The court stated: “An employer who knows that wages are due, has the ability to pay them, and still refuses to pay them, acts against good morals and fair dealing, and necessarily intentionally does an act which prejudices the rights of his employee. Such conduct amounts to a ‘case of fraud’ within the meaning of the exception to the constitutional prohibition and may be punished by statute.” (Trombley, supra, 31 Cal.2d at p. 810.)

Trombley's formulation has been applied and expanded in three subsequent cases. In People v. Howard (1969) 70 Cal.2d 618 [75 Cal.Rptr. 761, 451 P.2d 401] (Howard), our Supreme Court concluded that Penal Code section 484b did not run afoul of the constitutional prohibition against imprisonment for debt. That section makes it a crime for “[a]ny person who receives money for the purpose of obtaining or paying for services, labor, material or equipment and willfully fails to apply such money for such purpose by either willfully failing to complete the improvements for which funds were provided or willfully failing to pay for services . . . provided incident to such construction, and wrongfully diverts the funds to a use other than that for which the funds were received.” (Pen. Code, § 484b.)

Howard applied the Trombley rationale to section 484b even though the section dealt with a failure not only to pay wages but also to pay for materials and equipment. The court noted die section required a willful failure to complete improvements or willful failure to make the payments. The court stated: “[A] contractor guilty of such conduct has also acted against good morals and fair dealing, that his conduct has necessarily prejudiced the rights of homeowners and of those who may have provided financing, and that his acts likewise constitute a ‘case of fraud’ within the exception to the constitutional ban on imprisonment for debt.” (Howard, supra, 70 Cal.2d at p. 623.)

In People v. Neal C. Oester, Inc. (1957) 154 Cal.App.2d Supp. 888 [316 P.2d 784] (Oester), the court dealt with provisions of the Unemployment Insurance Code requiring the withholding by employers of workers’ contributions to the Unemployment Fund, holding the same in trust, and making it a crime for any employing unit to “knowingly” withhold the deductions required and “willfully” failing or being “financially unable” to pay such deductions. (Id. at p. Supp. 889.)

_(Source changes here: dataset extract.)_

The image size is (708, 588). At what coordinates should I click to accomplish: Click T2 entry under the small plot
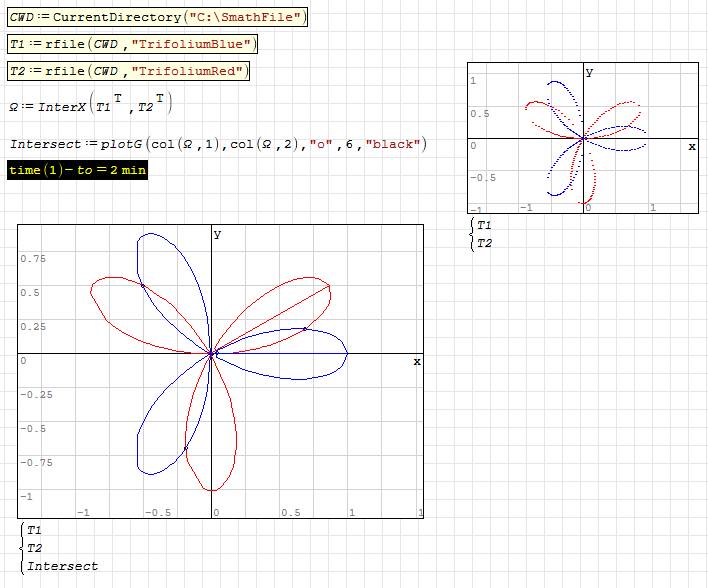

Against a claim the section violated the prohibition against imprisonment for debt, the court noted that insofar as criminal liability was dependent on the “willful” failure to pay, the section clearly comes within the fraud exception to the prohibition as interpreted in Trombley. The Oester court had more difficulty with the “unable to pay” alternative basis for liability.

The court noted if the words were read literally, the section allowed imprisonment for debt, since “[s]imple insolvency would be a crime.” (Oester, supra, 154 Cal.App.2d at p. Supp. 892.) The court interpreted the word “willfully” in the criminal section to modify not only the failure to pay provision but the inability to pay provision as well. The court stated: “It appears to us that the Legislature intended by this section to punish the individual who willfully has divested himself of these withheld contributions. For example, he pays business creditors with them, gambles them away, conveys them to his wife in a property settlement agreement, and then comes to court and says, T am not willfully failing to pay these withheld deductions, I simply don’t have them.’ If he is willfully financially unable to pay them, he is guilty. If he is not willfully financially unable, but innocently so, then he is not guilty.” (Id. at p. Supp. 892.)

In People v. Singer (1980) 115 Cal.App.3d Supp. 7 [171 Cal.Rptr. 587], the defendant was convicted of failure to withhold or pay over withheld taxes as required by Revenue and Taxation Code former section 19409. The defendant contended the section was void, arguing it imposed imprisonment for debt. The section has no requirement of willfulness. Citing Trombley and Oester, the court read a willfulness requirement into the section and held that so interpreted the section came within the fraud exception to the prohibition against imprisonment for debt. (115 Cal.App.3d at p. Supp. 10.)

b. Discussion

These cases suggest the fraud exception to the prohibition against imprisonment for debt is broad and includes any situation in which a person is able but does not make a payment required by law, that is, he willfully does not make the required payment. The rent skimming statutes make it a crime to willfully fail to apply revenues received from the rental of applicable residential property or an equivalent amount to the payment due on all mortgages and deeds of trust encumbering the property. Since the statutes only criminalize the willful diversion of specific funds actually in the possession of the defendant, they do not violate the constitutional prohibition against imprisonment for debt.

3. Equal Protection

Appellants argue California’s rent skimming statute violates the equal protection clauses of both the federal and state Constitutions. (U.S. Const., amend. XIV; Cal. Const., art. I, § 7, art. IV, § 16.) Specifically, they contend the sections arbitrarily separate out for criminal sanction a subclass of those who use rental income of property for purposes other than payment on mortgages and deeds of trust. Appellants contend the sections make several arbitrary distinctions defined by the type of property involved, i.e., residential, the number of instances of such activity, i.e., five or more, the frequency of such activity, i.e., five or more times within two years, and the temporal relationship between the acquisition of a piece of property and the diversion of rent, i.e., within one year.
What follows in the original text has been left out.